TEXT SEGMENT →
# # # #

# Game #32: (1/4) Los Angeles Lakers @ Sacramento Kings



## The One (Jul 10, 2005)

Bring It!!!


----------



## Steez (Nov 28, 2002)

*Re: Game #32: (1/4) Los Angelas Lakers @ Sacramento Kings*

Personally... I cant wait to see Barkley as the commentator


----------



## KDOS (Nov 29, 2005)

*Re: Game #32: (1/4) Los Angelas Lakers @ Sacramento Kings*

Word bro, bring it.:biggrin:


----------



## Ghiman (May 19, 2003)

*Re: Game #32: (1/4) Los Angelas Lakers @ Sacramento Kings*

Ahhhh! The Sacramento Kings..should be an exciting game!


----------



## LamarButler (Apr 16, 2005)

Cookie is playin crazy right now. He is pretty slept on. He plays some pretty bad D, but he is surefire offense. He doesn't miss.


----------



## Brian34Cook (Mar 26, 2003)

Cook is on fire.. need to keep getting him the ball in the 2nd half and it's easily a career night in pts.. His career high is 28!


----------



## Cris (Jun 18, 2003)

74 points... holy ****!

too bad we gave up *fifty ****ing eight!*


----------



## Damian Necronamous (Jun 10, 2002)

That was, BY FAR, the worst overall officiated quarter of basketball I have ever seen.

The funny thing was how even the terrible officiating was. The Lakers would get called for a ticky-tack foul. Then, right back down the other end, the refs would bail out Kobe and send him to the FT line.

Just awful.

If the officials could find any way to ruin a 74pt half...they did.

I would say that we need to play defense, but whenever we do, they call a foul on us. I don't know what to say. I would imagine that someone from the NBA office is on the phone with one of the officials as we speak telling them to get their **** together.

There will not be anywhere near that many fouls in the second half. Guaranteed.


----------



## a.y.h. (Apr 22, 2006)

hell the refs are the reason why it was 74 pts

i want to see more of cookie!


----------



## Damian Necronamous (Jun 10, 2002)

This would be the worst ****ing loss of the year.

Whenever we get a big lead, we just stop playing. It's ridiculous.

I'm disgusted by our work ethic.

Nobody plays defense. How does 1 screen get them a wide open shot EVERY TIME down the court?!!!


----------



## knicksfan89 (Jan 6, 2005)

cheer up we are still up 7 heading to the 4th we can close them out


----------



## Damian Necronamous (Jun 10, 2002)

Dick Bavetta is a joke.

# # # #

Rows from a dataset →
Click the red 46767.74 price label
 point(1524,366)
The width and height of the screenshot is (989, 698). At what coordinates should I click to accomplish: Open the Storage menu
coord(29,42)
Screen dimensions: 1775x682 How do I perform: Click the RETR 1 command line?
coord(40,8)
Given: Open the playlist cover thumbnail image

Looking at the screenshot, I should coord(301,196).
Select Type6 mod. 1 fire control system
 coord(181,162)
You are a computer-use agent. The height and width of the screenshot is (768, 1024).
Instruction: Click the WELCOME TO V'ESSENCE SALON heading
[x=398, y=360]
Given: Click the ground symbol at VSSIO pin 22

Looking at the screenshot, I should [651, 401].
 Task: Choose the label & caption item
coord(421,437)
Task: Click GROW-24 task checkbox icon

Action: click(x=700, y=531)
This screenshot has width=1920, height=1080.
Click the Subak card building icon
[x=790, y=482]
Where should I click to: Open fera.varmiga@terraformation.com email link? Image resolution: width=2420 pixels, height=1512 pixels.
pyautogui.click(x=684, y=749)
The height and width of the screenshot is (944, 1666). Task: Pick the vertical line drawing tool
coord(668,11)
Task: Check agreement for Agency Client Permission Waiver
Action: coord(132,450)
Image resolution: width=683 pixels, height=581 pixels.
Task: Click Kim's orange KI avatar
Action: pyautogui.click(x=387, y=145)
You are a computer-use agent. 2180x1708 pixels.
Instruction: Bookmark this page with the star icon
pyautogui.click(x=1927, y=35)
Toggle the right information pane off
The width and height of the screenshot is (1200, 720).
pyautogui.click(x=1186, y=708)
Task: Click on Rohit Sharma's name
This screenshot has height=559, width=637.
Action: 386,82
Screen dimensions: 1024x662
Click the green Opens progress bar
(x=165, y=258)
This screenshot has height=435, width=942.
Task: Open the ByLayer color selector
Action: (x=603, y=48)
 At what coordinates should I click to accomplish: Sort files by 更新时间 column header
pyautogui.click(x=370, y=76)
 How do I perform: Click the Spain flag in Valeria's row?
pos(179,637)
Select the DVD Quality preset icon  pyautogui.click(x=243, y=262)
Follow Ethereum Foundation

# # # #

INSTRUCTIONS TO FOLLOW → Reproduce the Lakers–Kings game thread from "## a.y.h. (Apr" up to and including "of the year.", replacing "refs" with "referees".

THE RESPONSE →
## a.y.h. (Apr 22, 2006)

hell the referees are the reason why it was 74 pts

i want to see more of cookie!


----------



## Damian Necronamous (Jun 10, 2002)

This would be the worst ****ing loss of the year.